Data entries:
↓↓↓
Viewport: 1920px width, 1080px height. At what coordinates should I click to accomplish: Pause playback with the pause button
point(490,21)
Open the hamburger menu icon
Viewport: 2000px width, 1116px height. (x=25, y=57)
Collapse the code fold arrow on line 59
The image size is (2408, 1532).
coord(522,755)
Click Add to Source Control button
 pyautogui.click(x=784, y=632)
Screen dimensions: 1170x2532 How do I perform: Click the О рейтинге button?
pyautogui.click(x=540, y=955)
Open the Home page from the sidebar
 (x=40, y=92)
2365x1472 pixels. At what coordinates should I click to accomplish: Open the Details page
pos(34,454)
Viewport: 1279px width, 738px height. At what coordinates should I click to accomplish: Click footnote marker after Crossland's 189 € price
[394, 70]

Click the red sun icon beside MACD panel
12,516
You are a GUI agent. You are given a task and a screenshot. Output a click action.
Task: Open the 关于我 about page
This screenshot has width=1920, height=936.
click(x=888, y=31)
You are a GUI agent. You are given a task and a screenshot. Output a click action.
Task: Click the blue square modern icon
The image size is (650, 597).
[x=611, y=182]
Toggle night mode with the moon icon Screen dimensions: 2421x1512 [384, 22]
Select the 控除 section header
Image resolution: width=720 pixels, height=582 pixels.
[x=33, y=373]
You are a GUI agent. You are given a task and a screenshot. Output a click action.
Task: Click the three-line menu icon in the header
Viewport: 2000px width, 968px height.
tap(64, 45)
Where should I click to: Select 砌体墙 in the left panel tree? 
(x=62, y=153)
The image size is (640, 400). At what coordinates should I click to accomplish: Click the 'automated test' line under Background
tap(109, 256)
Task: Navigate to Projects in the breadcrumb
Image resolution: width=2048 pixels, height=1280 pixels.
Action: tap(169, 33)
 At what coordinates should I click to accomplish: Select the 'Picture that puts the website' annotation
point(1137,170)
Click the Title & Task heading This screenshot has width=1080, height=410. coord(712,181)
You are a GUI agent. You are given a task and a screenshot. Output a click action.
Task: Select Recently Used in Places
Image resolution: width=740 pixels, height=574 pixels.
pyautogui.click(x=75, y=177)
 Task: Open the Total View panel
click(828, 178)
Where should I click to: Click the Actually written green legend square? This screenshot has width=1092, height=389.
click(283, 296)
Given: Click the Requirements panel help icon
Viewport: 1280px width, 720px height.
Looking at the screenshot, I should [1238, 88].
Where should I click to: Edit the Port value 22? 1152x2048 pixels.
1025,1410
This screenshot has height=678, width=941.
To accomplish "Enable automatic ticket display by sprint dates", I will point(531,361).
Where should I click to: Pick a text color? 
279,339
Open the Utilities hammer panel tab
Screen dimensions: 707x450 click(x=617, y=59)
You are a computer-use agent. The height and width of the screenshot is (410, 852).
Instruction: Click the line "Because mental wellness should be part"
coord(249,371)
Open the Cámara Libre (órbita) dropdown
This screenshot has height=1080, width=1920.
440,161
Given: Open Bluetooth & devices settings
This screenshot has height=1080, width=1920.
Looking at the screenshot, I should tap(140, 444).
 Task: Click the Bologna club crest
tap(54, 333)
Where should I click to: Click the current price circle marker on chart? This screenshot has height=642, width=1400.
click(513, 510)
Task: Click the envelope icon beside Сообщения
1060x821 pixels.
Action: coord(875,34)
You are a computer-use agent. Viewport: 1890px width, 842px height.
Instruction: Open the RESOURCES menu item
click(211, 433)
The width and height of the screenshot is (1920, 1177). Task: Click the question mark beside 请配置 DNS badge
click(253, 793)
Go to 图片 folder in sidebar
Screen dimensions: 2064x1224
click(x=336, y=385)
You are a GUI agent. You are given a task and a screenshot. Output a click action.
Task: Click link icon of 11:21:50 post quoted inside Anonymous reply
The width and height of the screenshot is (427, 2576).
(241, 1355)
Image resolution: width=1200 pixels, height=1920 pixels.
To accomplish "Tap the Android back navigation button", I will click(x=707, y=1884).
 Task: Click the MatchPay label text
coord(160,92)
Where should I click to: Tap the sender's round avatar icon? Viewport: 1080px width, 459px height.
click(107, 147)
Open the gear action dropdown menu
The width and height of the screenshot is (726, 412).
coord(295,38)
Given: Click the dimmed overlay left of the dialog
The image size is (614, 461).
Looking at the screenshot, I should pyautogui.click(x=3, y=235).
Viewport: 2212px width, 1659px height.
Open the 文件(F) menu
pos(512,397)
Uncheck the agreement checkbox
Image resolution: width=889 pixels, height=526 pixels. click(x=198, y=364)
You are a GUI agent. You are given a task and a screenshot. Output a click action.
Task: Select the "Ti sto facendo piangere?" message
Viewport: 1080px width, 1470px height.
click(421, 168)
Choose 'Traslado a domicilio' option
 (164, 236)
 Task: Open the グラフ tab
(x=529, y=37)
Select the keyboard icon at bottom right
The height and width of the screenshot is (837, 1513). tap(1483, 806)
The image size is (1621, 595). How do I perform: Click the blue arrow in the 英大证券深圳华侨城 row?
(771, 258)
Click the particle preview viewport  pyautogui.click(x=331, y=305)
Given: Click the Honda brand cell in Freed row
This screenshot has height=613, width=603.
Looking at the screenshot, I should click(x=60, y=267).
↑↑↑
### STATED GOAL
Swap "agreement checkbox" for "consent checkbox" throughout these lines and write them out again with everything else left as it is.

### EXERCISE ANSWER
Viewport: 1920px width, 1080px height. At what coordinates should I click to accomplish: Pause playback with the pause button
point(490,21)
Open the hamburger menu icon
Viewport: 2000px width, 1116px height. (x=25, y=57)
Collapse the code fold arrow on line 59
The image size is (2408, 1532).
coord(522,755)
Click Add to Source Control button
 pyautogui.click(x=784, y=632)
Screen dimensions: 1170x2532 How do I perform: Click the О рейтинге button?
pyautogui.click(x=540, y=955)
Open the Home page from the sidebar
 (x=40, y=92)
2365x1472 pixels. At what coordinates should I click to accomplish: Open the Details page
pos(34,454)
Viewport: 1279px width, 738px height. At what coordinates should I click to accomplish: Click footnote marker after Crossland's 189 € price
[394, 70]

Click the red sun icon beside MACD panel
12,516
You are a GUI agent. You are given a task and a screenshot. Output a click action.
Task: Open the 关于我 about page
This screenshot has width=1920, height=936.
click(x=888, y=31)
You are a GUI agent. You are given a task and a screenshot. Output a click action.
Task: Click the blue square modern icon
The image size is (650, 597).
[x=611, y=182]
Toggle night mode with the moon icon Screen dimensions: 2421x1512 [384, 22]
Select the 控除 section header
Image resolution: width=720 pixels, height=582 pixels.
[x=33, y=373]
You are a GUI agent. You are given a task and a screenshot. Output a click action.
Task: Click the three-line menu icon in the header
Viewport: 2000px width, 968px height.
tap(64, 45)
Where should I click to: Select 砌体墙 in the left panel tree? 
(x=62, y=153)
The image size is (640, 400). At what coordinates should I click to accomplish: Click the 'automated test' line under Background
tap(109, 256)
Task: Navigate to Projects in the breadcrumb
Image resolution: width=2048 pixels, height=1280 pixels.
Action: tap(169, 33)
 At what coordinates should I click to accomplish: Select the 'Picture that puts the website' annotation
point(1137,170)
Click the Title & Task heading This screenshot has width=1080, height=410. coord(712,181)
You are a GUI agent. You are given a task and a screenshot. Output a click action.
Task: Select Recently Used in Places
Image resolution: width=740 pixels, height=574 pixels.
pyautogui.click(x=75, y=177)
 Task: Open the Total View panel
click(828, 178)
Where should I click to: Click the Actually written green legend square? This screenshot has width=1092, height=389.
click(283, 296)
Given: Click the Requirements panel help icon
Viewport: 1280px width, 720px height.
Looking at the screenshot, I should [1238, 88].
Where should I click to: Edit the Port value 22? 1152x2048 pixels.
1025,1410
This screenshot has height=678, width=941.
To accomplish "Enable automatic ticket display by sprint dates", I will point(531,361).
Where should I click to: Pick a text color? 
279,339
Open the Utilities hammer panel tab
Screen dimensions: 707x450 click(x=617, y=59)
You are a computer-use agent. The height and width of the screenshot is (410, 852).
Instruction: Click the line "Because mental wellness should be part"
coord(249,371)
Open the Cámara Libre (órbita) dropdown
This screenshot has height=1080, width=1920.
440,161
Given: Open Bluetooth & devices settings
This screenshot has height=1080, width=1920.
Looking at the screenshot, I should tap(140, 444).
 Task: Click the Bologna club crest
tap(54, 333)
Where should I click to: Click the current price circle marker on chart? This screenshot has height=642, width=1400.
click(513, 510)
Task: Click the envelope icon beside Сообщения
1060x821 pixels.
Action: coord(875,34)
You are a computer-use agent. Viewport: 1890px width, 842px height.
Instruction: Open the RESOURCES menu item
click(211, 433)
The width and height of the screenshot is (1920, 1177). Task: Click the question mark beside 请配置 DNS badge
click(253, 793)
Go to 图片 folder in sidebar
Screen dimensions: 2064x1224
click(x=336, y=385)
You are a GUI agent. You are given a task and a screenshot. Output a click action.
Task: Click link icon of 11:21:50 post quoted inside Anonymous reply
The width and height of the screenshot is (427, 2576).
(241, 1355)
Image resolution: width=1200 pixels, height=1920 pixels.
To accomplish "Tap the Android back navigation button", I will click(x=707, y=1884).
 Task: Click the MatchPay label text
coord(160,92)
Where should I click to: Tap the sender's round avatar icon? Viewport: 1080px width, 459px height.
click(107, 147)
Open the gear action dropdown menu
The width and height of the screenshot is (726, 412).
coord(295,38)
Given: Click the dimmed overlay left of the dialog
The image size is (614, 461).
Looking at the screenshot, I should pyautogui.click(x=3, y=235).
Viewport: 2212px width, 1659px height.
Open the 文件(F) menu
pos(512,397)
Uncheck the consent checkbox
Image resolution: width=889 pixels, height=526 pixels. click(x=198, y=364)
You are a GUI agent. You are given a task and a screenshot. Output a click action.
Task: Select the "Ti sto facendo piangere?" message
Viewport: 1080px width, 1470px height.
click(421, 168)
Choose 'Traslado a domicilio' option
 (164, 236)
 Task: Open the グラフ tab
(x=529, y=37)
Select the keyboard icon at bottom right
The height and width of the screenshot is (837, 1513). tap(1483, 806)
The image size is (1621, 595). How do I perform: Click the blue arrow in the 英大证券深圳华侨城 row?
(771, 258)
Click the particle preview viewport  pyautogui.click(x=331, y=305)
Given: Click the Honda brand cell in Freed row
This screenshot has height=613, width=603.
Looking at the screenshot, I should click(x=60, y=267).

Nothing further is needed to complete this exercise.